In the 1890s, some groups of low-caste and no-caste Hindus in this eastern part of India started to tattoo their bodies with the name of their Hindu god, Ram. Not just an arm here or a forehead there — very often the holy name of Ram was tattooed slowly, painfully and systematically over every inch of their bodies… head to toe, genitals and in one case we know of, even tongue and eyes. This tattooed group became the Ramnami Samaj — ‘the society in the name of Ram’ — and their existence stood as a statement, a proud act of rebellion, against the abominable status quo.
With God’s name repetitively and permanently imprinted on their bodies, the Ramnami defiantly proclaimed that God was omnipresent and accessible to all; that faith — not ritual, caste or physical appearance — was all that mattered. For one who chants Ramnam and carries his name so boldly, their message went, no other observance was necessary.
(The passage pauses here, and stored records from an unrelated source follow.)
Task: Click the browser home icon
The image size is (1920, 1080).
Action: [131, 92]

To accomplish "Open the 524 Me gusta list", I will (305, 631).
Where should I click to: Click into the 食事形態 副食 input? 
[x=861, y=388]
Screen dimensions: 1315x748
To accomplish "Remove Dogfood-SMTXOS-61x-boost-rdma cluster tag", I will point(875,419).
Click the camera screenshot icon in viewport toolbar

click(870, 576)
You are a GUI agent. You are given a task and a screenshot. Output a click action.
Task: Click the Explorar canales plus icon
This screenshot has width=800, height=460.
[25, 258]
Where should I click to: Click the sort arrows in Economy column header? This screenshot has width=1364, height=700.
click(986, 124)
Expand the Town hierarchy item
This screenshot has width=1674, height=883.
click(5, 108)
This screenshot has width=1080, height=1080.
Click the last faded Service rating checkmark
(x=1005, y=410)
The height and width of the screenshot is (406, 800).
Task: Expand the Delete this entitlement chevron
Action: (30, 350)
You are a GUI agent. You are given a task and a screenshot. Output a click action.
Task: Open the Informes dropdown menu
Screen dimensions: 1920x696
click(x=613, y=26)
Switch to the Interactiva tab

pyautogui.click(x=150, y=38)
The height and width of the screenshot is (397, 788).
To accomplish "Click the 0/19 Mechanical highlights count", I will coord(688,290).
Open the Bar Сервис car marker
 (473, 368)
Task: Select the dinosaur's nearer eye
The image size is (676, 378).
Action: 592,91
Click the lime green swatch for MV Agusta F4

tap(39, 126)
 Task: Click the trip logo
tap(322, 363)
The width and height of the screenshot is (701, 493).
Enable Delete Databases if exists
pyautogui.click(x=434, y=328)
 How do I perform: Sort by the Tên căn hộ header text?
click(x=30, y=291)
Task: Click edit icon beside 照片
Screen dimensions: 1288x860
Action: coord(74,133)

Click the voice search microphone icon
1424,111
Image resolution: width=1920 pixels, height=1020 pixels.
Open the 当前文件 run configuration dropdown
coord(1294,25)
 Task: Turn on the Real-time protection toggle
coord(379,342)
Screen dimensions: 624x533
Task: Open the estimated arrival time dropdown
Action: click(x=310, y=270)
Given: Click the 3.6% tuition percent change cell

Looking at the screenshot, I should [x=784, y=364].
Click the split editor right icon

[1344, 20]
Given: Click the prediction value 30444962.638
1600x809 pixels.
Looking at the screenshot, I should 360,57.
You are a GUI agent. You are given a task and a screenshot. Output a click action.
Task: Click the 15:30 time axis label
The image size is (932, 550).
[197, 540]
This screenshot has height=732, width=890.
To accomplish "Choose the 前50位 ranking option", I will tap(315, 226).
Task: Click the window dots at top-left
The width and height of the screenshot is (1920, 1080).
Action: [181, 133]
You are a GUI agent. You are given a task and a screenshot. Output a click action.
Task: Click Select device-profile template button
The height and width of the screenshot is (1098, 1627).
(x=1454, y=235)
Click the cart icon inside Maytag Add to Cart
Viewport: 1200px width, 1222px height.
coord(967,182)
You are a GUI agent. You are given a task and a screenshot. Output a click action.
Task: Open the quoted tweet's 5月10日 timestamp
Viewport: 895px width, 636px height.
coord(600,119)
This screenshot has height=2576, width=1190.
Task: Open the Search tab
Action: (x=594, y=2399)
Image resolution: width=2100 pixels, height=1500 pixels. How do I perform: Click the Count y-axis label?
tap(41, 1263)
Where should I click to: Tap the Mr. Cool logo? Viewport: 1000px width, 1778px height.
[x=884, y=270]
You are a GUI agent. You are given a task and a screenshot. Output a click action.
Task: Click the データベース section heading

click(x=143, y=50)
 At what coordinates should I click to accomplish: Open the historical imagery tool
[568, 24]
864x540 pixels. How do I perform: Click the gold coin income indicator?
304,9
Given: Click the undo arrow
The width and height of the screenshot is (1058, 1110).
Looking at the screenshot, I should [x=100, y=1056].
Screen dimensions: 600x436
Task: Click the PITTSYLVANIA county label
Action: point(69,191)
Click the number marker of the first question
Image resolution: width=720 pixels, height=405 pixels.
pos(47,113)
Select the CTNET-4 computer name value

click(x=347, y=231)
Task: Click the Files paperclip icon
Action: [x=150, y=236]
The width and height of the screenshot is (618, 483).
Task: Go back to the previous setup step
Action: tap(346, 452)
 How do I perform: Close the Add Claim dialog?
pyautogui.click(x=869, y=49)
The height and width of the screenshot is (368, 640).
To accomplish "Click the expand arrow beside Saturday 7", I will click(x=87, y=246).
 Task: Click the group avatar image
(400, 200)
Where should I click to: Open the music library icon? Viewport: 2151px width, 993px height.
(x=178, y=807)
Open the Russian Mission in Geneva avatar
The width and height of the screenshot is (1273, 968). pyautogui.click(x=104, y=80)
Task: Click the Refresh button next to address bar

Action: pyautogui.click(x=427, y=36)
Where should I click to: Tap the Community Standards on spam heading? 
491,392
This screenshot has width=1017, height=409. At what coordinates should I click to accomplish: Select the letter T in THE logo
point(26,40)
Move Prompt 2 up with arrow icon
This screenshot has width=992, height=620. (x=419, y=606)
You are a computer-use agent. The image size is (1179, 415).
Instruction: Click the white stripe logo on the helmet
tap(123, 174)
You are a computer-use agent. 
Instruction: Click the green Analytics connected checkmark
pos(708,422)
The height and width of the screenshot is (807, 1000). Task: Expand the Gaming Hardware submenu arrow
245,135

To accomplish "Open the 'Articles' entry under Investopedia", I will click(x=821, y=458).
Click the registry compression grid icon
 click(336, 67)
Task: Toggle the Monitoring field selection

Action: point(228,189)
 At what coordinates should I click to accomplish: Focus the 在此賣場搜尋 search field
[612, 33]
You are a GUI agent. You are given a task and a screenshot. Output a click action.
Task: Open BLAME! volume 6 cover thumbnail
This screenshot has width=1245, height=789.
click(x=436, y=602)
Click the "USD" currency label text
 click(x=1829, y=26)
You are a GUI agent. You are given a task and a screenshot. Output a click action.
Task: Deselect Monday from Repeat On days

Despite decisive laws outlawing the practice of untouchability, strong protections against discrimination and decades of bold affirmative action by successive governments, India’s 167 million Dalits continue to be one of the nation’s most disadvantaged groups. Caste prejudices are burned deep into the DNA of many Hindus and although the lives of ‘low-caste’ Hindus have improved over the years, even the Dalit success stories, the PhDs and teachers, can encounter discrimination.
Ramnami tradition calls for children to bear a tattoo somewhere on their body, preferably on their chest, by the time they’re two years old. It’s a painful process involving needles, paraffin and soot, that both males and females can undergo.
As we talk with the Ramnami families, visit their homes and receive their permission to take photographs, we learn that the practice has faded since its heyday in the 1970s. The Ramnami today number around 100,000 and while their younger generations may still carry the faith they’re increasingly unlikely to carry full-body tattoos in today’s opportunity-filled and highly mobile India.
As for the nakhshikhs — the inevitably elderly Ramnami bearing head-to-toe tattoos — literally only a handful remain alive. Which is why Travelshooters Shoot Director Sridhar has been working in these backwater villages as part of his commitment as an ethnographer and photographer, documenting rare groups and vanishing ways of life.